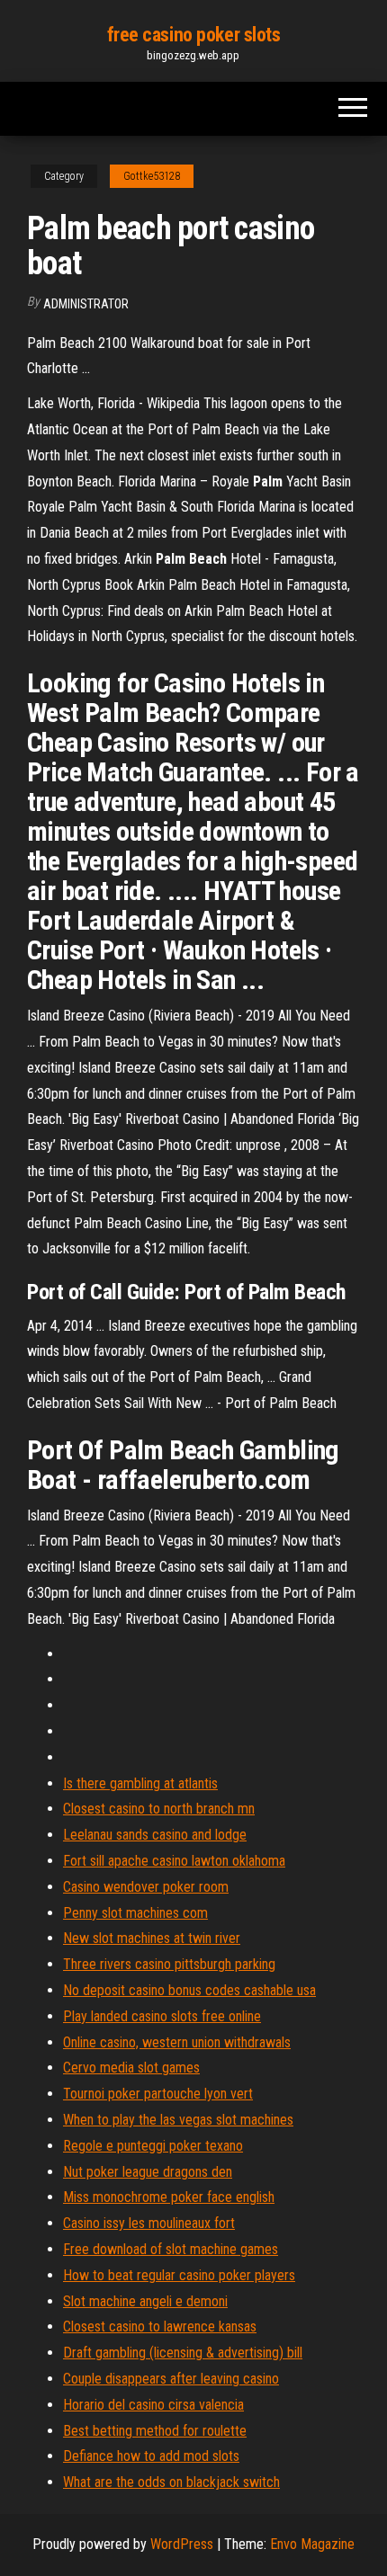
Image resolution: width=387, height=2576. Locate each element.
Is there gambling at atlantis (140, 1783)
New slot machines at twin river (151, 1938)
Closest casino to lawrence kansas (159, 2326)
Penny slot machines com (135, 1912)
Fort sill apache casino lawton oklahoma (174, 1860)
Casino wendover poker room (146, 1886)
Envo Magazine (312, 2544)
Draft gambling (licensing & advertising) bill (182, 2352)
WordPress (181, 2544)
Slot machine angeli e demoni (145, 2301)
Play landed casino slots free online (162, 2016)
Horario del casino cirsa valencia (153, 2404)
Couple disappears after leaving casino (171, 2378)
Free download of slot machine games (170, 2249)
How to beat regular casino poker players (179, 2275)
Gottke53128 (151, 176)
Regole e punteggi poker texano (153, 2145)
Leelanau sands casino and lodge (155, 1834)
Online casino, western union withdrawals (177, 2042)
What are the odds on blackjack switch (171, 2482)
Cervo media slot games (131, 2067)
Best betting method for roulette (155, 2430)
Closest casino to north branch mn (159, 1808)
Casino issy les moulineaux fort (149, 2223)
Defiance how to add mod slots (151, 2456)
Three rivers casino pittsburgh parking (169, 1964)
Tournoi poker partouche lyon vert (158, 2093)
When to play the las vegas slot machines (178, 2119)
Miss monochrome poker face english (168, 2197)
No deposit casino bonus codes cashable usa (189, 1990)
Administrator (86, 304)
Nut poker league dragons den (147, 2171)
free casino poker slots (194, 34)
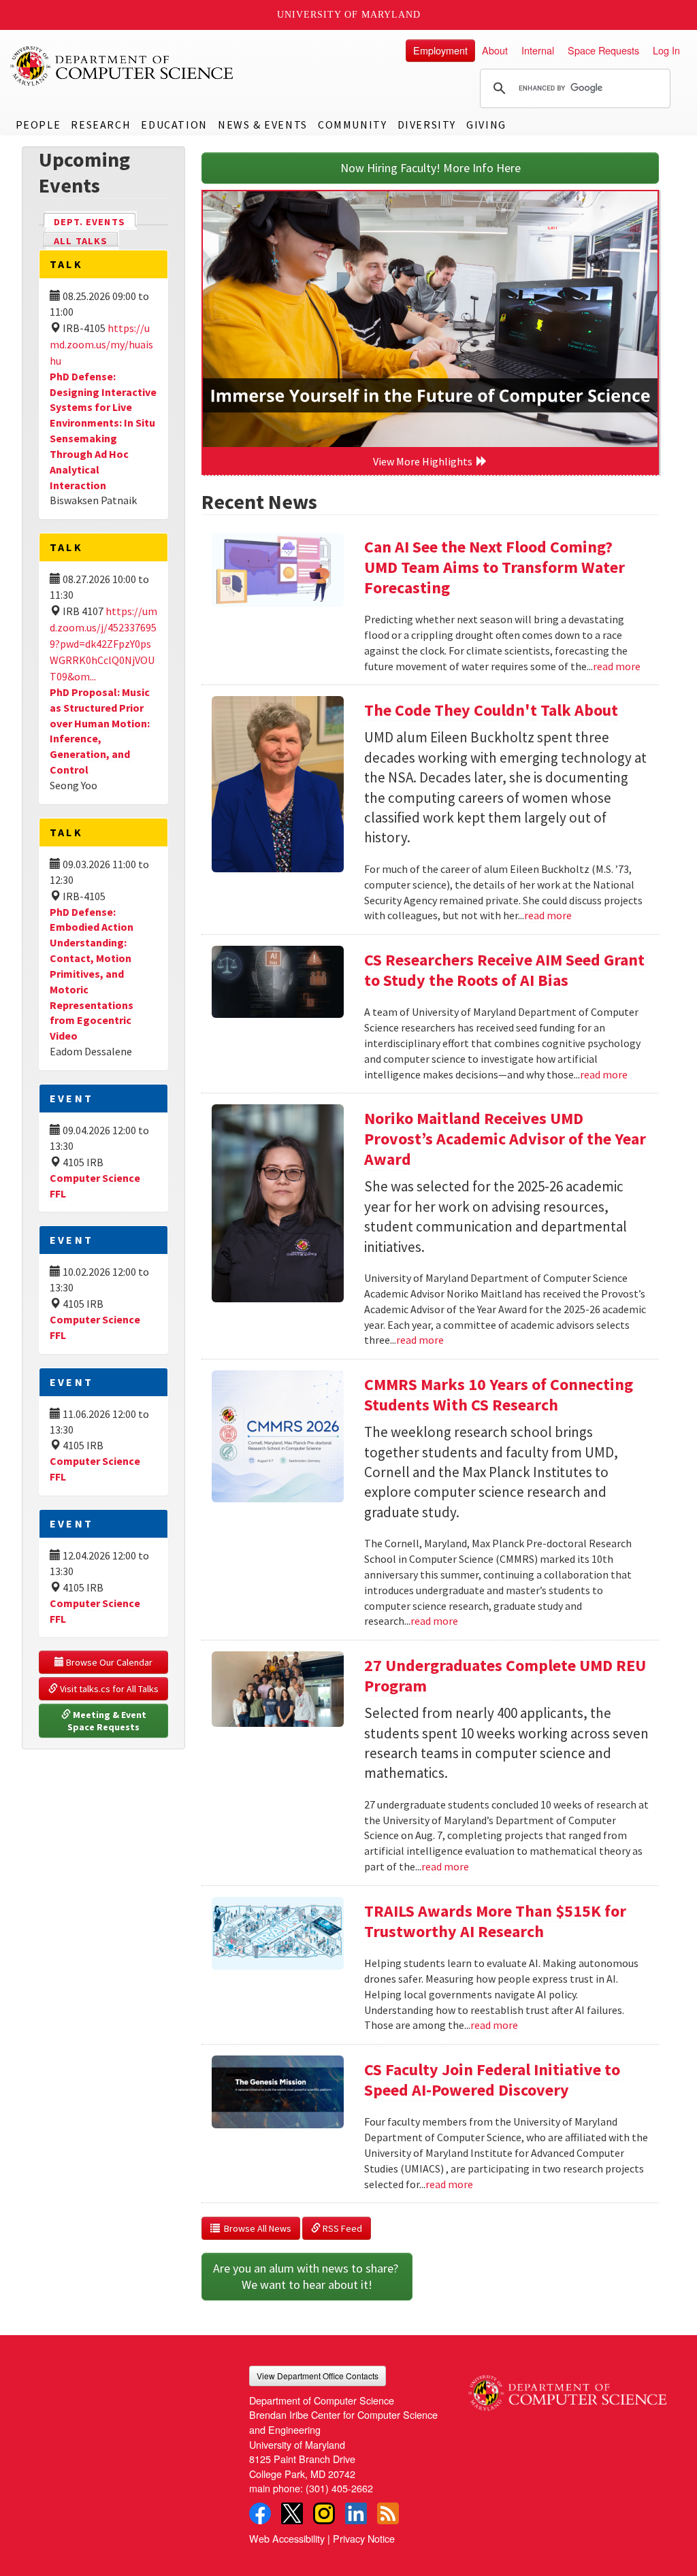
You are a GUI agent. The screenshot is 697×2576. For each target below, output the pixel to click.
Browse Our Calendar (108, 1662)
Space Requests (603, 50)
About (495, 50)
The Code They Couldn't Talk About (491, 710)
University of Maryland (349, 15)
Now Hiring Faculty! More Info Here (430, 168)
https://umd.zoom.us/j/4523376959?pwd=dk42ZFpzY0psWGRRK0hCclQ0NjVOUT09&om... (103, 643)
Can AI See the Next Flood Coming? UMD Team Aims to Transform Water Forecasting (494, 567)
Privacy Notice (364, 2538)
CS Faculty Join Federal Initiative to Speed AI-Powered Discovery (492, 2079)
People (38, 124)
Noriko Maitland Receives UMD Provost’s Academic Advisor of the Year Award (505, 1139)
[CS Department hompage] (567, 2388)
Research (101, 124)
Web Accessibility (287, 2538)
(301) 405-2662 (339, 2488)
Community (352, 124)
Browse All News (255, 2228)
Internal (537, 50)
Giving (486, 124)
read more (617, 666)
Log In (666, 50)
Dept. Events (95, 222)
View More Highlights (424, 461)
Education (174, 124)
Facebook (260, 2513)
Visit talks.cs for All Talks (108, 1689)
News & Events (263, 124)
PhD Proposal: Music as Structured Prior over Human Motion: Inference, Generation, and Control (100, 730)
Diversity (427, 124)
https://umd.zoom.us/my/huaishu (101, 344)
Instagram (324, 2513)
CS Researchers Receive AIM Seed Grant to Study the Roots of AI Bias (504, 970)
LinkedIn (356, 2513)
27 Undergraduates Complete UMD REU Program (505, 1675)
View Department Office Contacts (317, 2375)
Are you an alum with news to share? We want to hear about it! (307, 2276)
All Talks (81, 241)
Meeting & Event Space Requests (107, 1720)
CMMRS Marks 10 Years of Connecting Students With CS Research (498, 1394)
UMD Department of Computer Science (122, 66)
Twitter (292, 2513)
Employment (440, 50)
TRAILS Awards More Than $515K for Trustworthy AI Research (495, 1921)
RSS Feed (341, 2228)
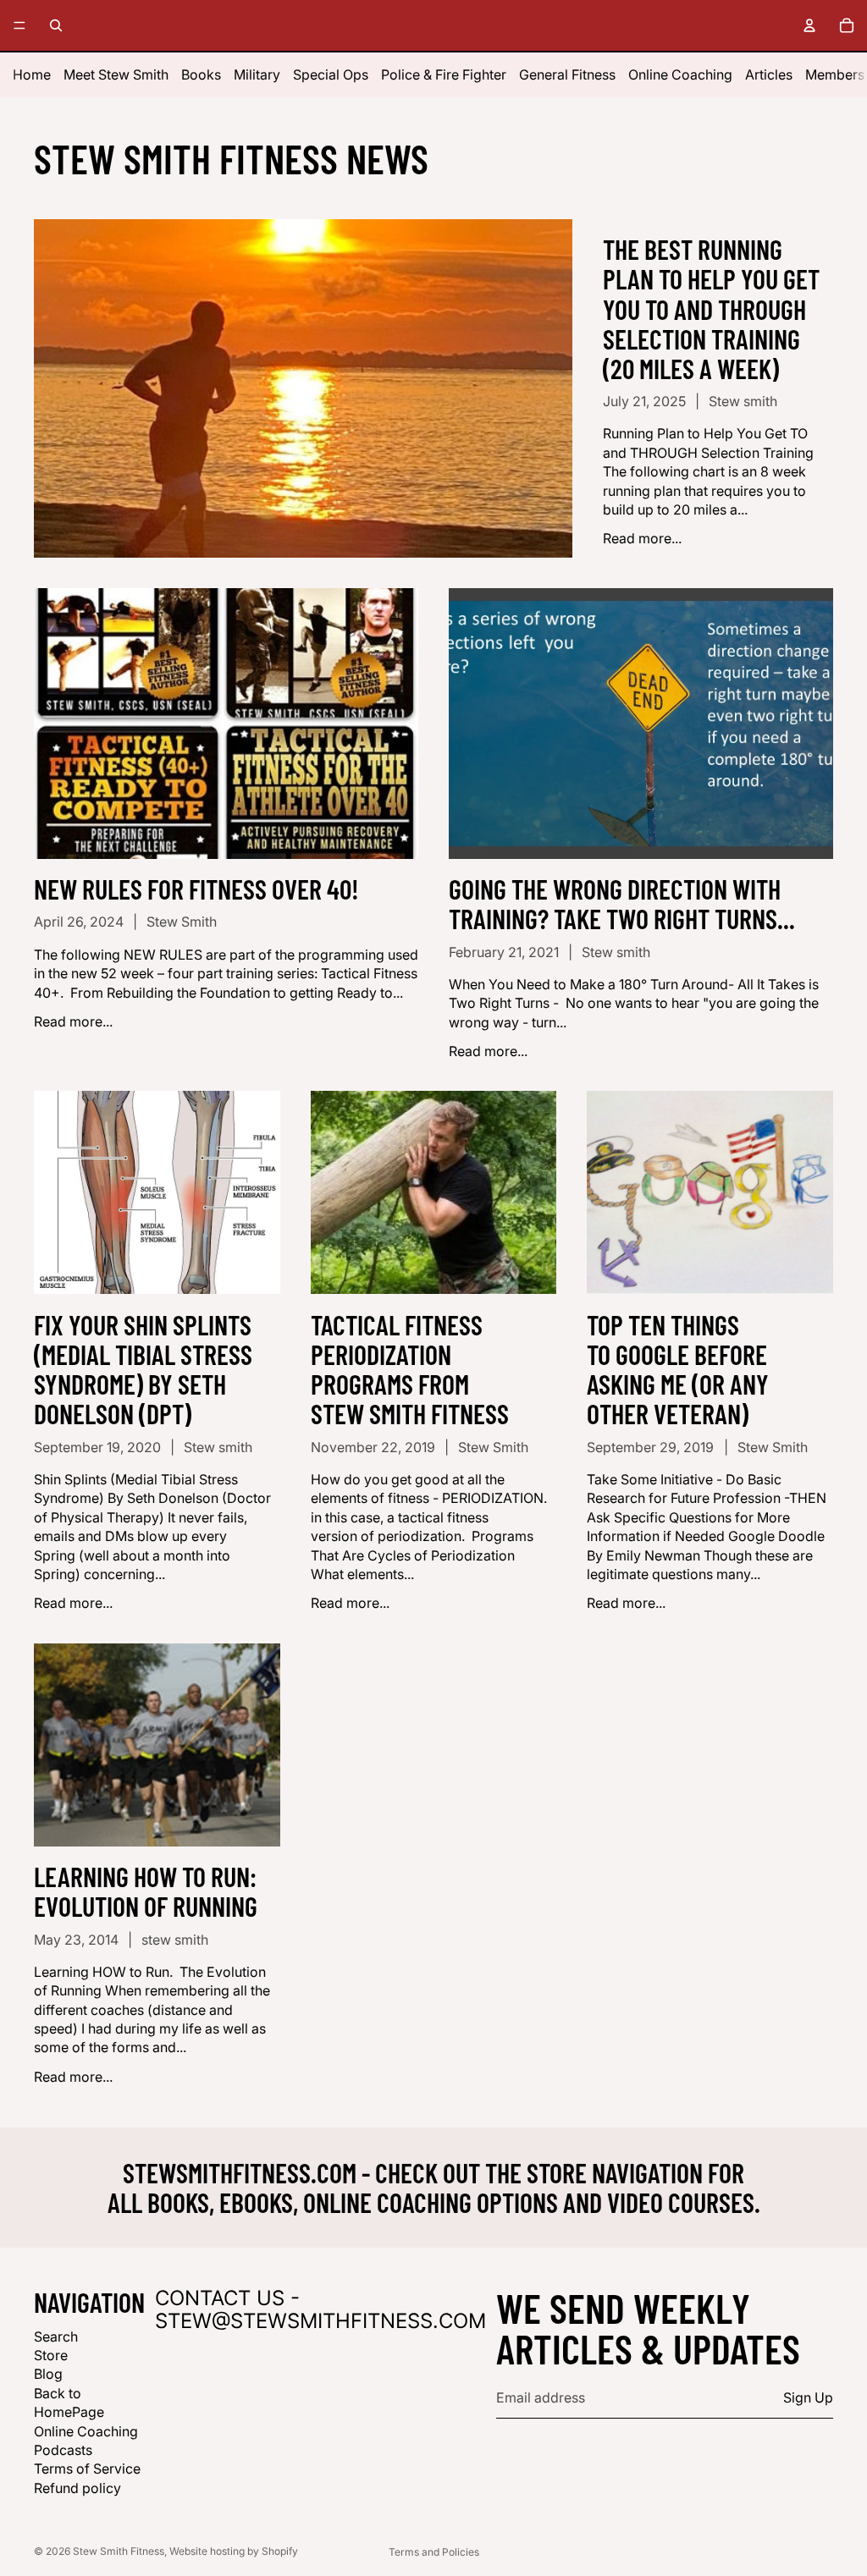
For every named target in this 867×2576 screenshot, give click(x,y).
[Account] (809, 25)
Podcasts (63, 2449)
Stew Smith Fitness (118, 2551)
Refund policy (77, 2488)
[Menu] (19, 25)
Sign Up (808, 2398)
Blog (48, 2373)
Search (56, 2336)
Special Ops (330, 74)
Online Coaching (680, 74)
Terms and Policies (434, 2552)
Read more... (642, 538)
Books (201, 74)
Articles (768, 74)
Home (32, 74)
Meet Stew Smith (116, 74)
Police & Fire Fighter (443, 74)
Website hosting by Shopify (233, 2551)
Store (51, 2355)
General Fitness (567, 74)
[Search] (56, 25)
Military (257, 74)
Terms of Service (87, 2468)
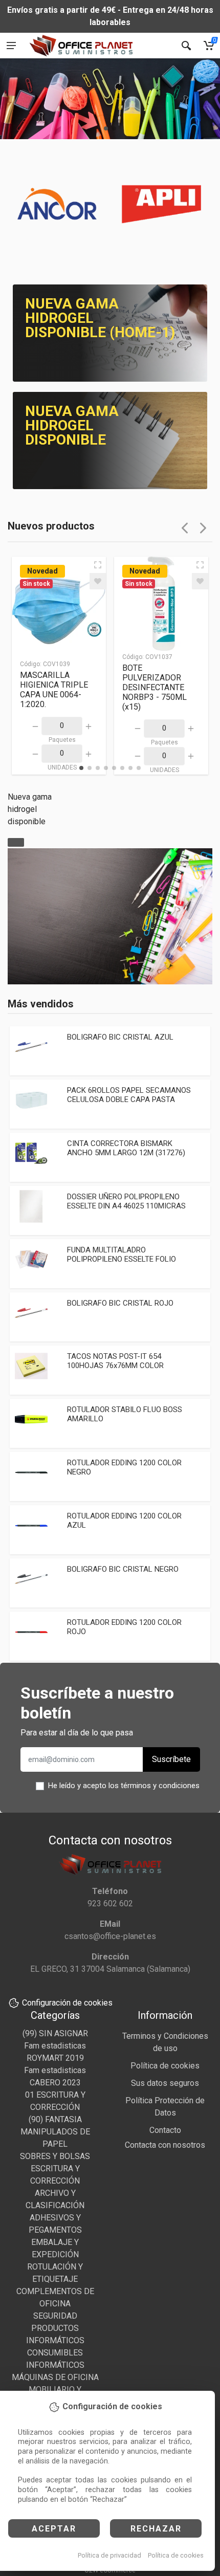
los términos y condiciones (154, 1785)
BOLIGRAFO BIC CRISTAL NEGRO (123, 1569)
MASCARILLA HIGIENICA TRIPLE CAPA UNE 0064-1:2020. (54, 689)
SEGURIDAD (55, 2316)
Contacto (165, 2130)
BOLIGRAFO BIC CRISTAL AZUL (120, 1037)
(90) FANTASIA (55, 2119)
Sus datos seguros (165, 2083)
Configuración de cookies (67, 2003)
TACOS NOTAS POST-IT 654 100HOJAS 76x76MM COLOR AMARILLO (115, 1365)
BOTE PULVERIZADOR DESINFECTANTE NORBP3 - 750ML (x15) (154, 687)
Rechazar (156, 2529)
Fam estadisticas (55, 2046)
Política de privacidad (109, 2555)
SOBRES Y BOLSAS (55, 2156)
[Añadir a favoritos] (98, 581)
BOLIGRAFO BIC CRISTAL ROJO (120, 1303)
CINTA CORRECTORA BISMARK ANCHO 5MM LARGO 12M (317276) (126, 1148)
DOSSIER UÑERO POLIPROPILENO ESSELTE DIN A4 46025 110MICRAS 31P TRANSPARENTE (126, 1206)
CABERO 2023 (55, 2082)
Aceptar (54, 2529)
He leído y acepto (124, 1785)
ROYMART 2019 (55, 2058)
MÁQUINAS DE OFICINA (55, 2377)
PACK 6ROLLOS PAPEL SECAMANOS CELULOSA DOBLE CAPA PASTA (129, 1095)
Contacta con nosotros (165, 2145)
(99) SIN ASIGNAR (55, 2033)
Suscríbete (171, 1759)
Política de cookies (176, 2555)
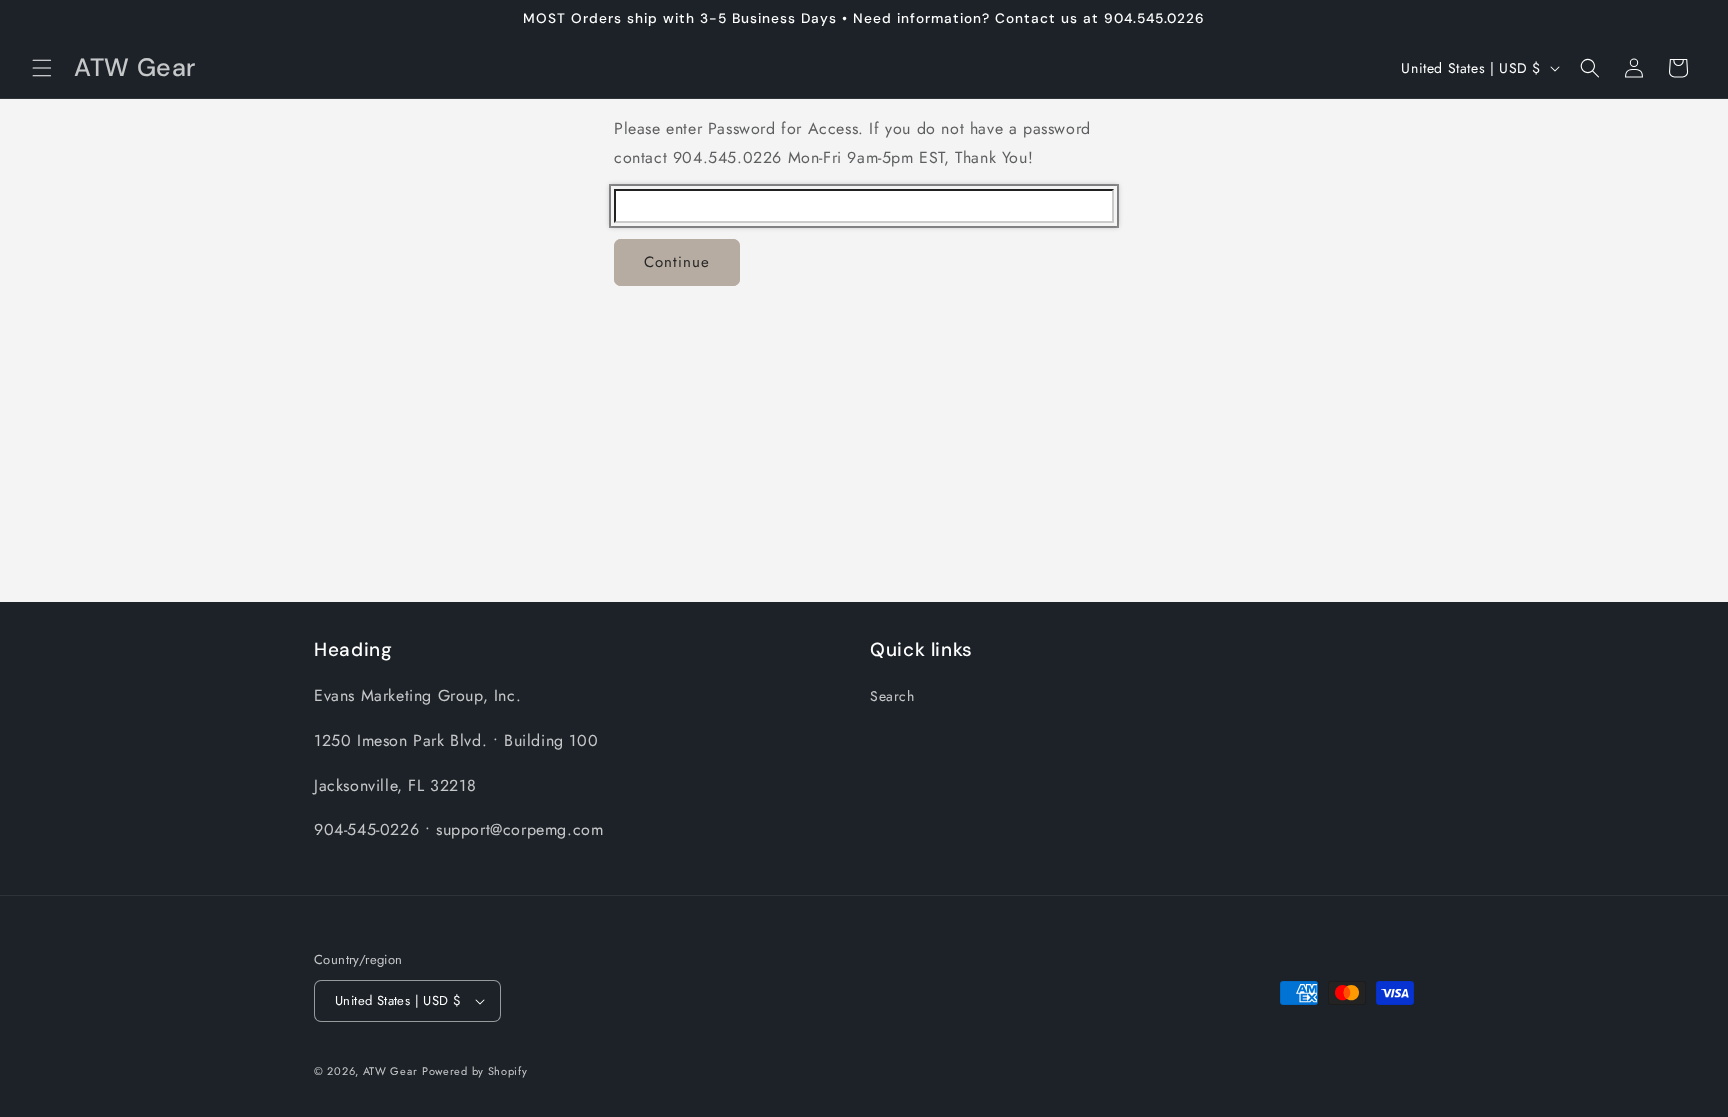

++++

Extract, word for word, every line from the one holding "BOLIGRAFO BIC CRISTAL AZUL (120, 1037)" through the closing line of the data above. Do not include any pictures.

BOLIGRAFO BIC CRISTAL AZUL (120, 1037)
(90) FANTASIA (55, 2119)
Sus datos seguros (165, 2083)
Configuración de cookies (67, 2003)
TACOS NOTAS POST-IT 654 100HOJAS 76x76MM COLOR AMARILLO (115, 1365)
BOTE PULVERIZADOR DESINFECTANTE NORBP3 - 750ML (x15) (154, 687)
Rechazar (156, 2529)
Fam estadisticas (55, 2046)
Política de privacidad (109, 2555)
SOBRES Y BOLSAS (55, 2156)
[Añadir a favoritos] (98, 581)
BOLIGRAFO BIC CRISTAL ROJO (120, 1303)
CINTA CORRECTORA BISMARK ANCHO 5MM LARGO 12M (317276) (126, 1148)
DOSSIER UÑERO POLIPROPILENO ESSELTE DIN A4 46025 110MICRAS 31P TRANSPARENTE (126, 1206)
CABERO 2023 (55, 2082)
Aceptar (54, 2529)
He leído y acepto (124, 1785)
ROYMART 2019 (55, 2058)
MÁQUINAS DE OFICINA (55, 2377)
PACK 6ROLLOS PAPEL SECAMANOS CELULOSA DOBLE CAPA PASTA (129, 1095)
Contacta con nosotros (165, 2145)
(99) SIN ASIGNAR (55, 2033)
Suscríbete (171, 1759)
Política de cookies (176, 2555)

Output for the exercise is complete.